Marketplace listing rejections are expensive. You don’t always get a clear error. Amazon might just suppress the listing. Walmart might accept the submission and then quietly downrank it. BigCommerce might accept a product that’s missing a shipping weight and let you find out when a customer can’t checkout.

Channel readiness is the metric designed to catch these problems before they happen.

What Channel Readiness Is

Every channel has a set of required and recommended attributes. Amazon requires bullet_points for most apparel categories. Shopify needs a GTIN on each variant to be eligible for Google Shopping. BigCommerce needs a shipping weight to enable its built-in shipping rate calculator.

A channel readiness score is the percentage of required attributes that are complete for a given product on a given channel. A score of 100% means the product has everything that channel needs to list it correctly. A score of 75% means 25% of the required fields are missing or invalid.

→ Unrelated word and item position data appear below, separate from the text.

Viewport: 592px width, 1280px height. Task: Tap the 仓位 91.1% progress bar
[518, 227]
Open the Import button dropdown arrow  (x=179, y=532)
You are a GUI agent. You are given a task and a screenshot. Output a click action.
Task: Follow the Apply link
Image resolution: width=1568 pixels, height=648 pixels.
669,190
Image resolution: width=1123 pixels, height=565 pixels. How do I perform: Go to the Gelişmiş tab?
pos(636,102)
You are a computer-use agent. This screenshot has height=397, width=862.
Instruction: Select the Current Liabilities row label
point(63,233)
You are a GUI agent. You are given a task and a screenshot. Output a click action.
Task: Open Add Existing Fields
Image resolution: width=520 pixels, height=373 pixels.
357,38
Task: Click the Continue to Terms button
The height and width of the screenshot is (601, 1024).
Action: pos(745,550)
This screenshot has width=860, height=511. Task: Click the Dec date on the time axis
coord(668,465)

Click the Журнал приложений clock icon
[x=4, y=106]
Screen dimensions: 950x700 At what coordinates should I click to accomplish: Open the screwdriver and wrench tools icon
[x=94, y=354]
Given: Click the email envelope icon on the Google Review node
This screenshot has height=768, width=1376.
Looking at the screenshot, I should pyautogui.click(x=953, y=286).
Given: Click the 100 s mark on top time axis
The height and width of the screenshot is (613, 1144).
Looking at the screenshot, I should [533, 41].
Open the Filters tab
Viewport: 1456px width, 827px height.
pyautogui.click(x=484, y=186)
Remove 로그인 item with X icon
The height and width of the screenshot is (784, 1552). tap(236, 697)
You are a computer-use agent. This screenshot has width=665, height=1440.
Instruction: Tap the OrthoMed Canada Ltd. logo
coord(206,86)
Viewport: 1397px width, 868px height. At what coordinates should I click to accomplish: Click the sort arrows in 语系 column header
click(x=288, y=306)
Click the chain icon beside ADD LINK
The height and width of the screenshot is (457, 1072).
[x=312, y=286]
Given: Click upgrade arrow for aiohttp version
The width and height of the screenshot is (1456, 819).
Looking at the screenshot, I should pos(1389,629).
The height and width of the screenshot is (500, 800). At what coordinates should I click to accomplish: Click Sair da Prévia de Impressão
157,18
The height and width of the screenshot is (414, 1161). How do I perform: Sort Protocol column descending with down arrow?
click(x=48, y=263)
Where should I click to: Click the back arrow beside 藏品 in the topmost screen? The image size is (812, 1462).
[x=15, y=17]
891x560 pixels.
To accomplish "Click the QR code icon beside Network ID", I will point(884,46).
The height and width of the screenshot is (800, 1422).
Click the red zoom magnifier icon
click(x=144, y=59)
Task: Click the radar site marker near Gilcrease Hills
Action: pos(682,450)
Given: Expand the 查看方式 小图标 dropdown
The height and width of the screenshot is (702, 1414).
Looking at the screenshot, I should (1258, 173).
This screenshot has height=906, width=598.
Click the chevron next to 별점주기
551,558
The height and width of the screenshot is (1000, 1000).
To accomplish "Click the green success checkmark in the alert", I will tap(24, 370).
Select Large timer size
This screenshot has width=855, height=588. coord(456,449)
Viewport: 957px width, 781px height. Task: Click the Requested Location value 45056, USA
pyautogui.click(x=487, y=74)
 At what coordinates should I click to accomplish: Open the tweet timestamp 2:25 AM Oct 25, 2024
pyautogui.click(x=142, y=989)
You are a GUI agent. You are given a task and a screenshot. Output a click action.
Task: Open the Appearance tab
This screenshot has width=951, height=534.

Why Per-Channel, Not Global

The instinct is to maintain a single “product completeness” score. The problem is that channels have genuinely different requirements, and a lowest-common-denominator score hides the real information.

A product that’s 100% ready for a custom storefront might be 60% ready for Amazon, because the storefront doesn’t require bullet points or A+ content and Amazon does. A product that’s ready for Amazon might be missing the GTIN variants that Shopify requires for Google Shopping eligibility.

A per-channel score tells you the actual state for each surface the product is going to. That’s the information a merchandiser needs to act on.

How It’s Computed

In minipim, readiness is derived from the product’s attribute schema:

  1. A channel has a ruleset — a mapping from attribute keys to required/recommended/optional.
  2. A product’s family defines which attributes exist and what types they are.
  3. At any point, readiness is computed by checking each required attribute: is it present, and does it pass validation?

The important property: readiness is computed from the same Zod schemas that validate the data at write time. This means a channel can never require something the schema can’t express. If a channel needs a measurement, the schema has a measurement type. If a connector needs a localized string, the schema has text with locale scope.

The Workflow This Creates

With channel readiness visible, the merchandiser workflow changes:

Before readiness scoring: Merchandise a product → export to channel → get rejection → figure out what’s missing → go back to the product → re-export. Repeat.

With readiness scoring: Open a product → see a per-channel score → the score lists exactly what’s missing → fill in the gaps → readiness reaches 100% → publish. One loop, caught at the catalog layer.

This sounds simple. In practice it’s the difference between a catalog team that’s constantly firefighting rejections and one that ships cleanly on the first submission.

Readiness and the Event Bus

Channel readiness isn’t just a reporting feature — it gates publication. When you trigger a publish action, the connector checks readiness. A channel at 100% gets the publish event. A channel below threshold gets a warning and a list of what’s still needed.

This is enforced at the system level, not as a UI suggestion. The channel won’t receive a listing it would reject.

What a 100% Score Actually Means

A 100% readiness score doesn’t guarantee a listing will be accepted — channels can have platform-side rules (brand registry requirements, category approval, GTIN verification) that live outside the attribute layer. But it does mean that every attribute the PIM knows the channel needs is present and valid.

In practice, most listing rejections are attribute-layer failures. Channel readiness eliminates that category of error entirely.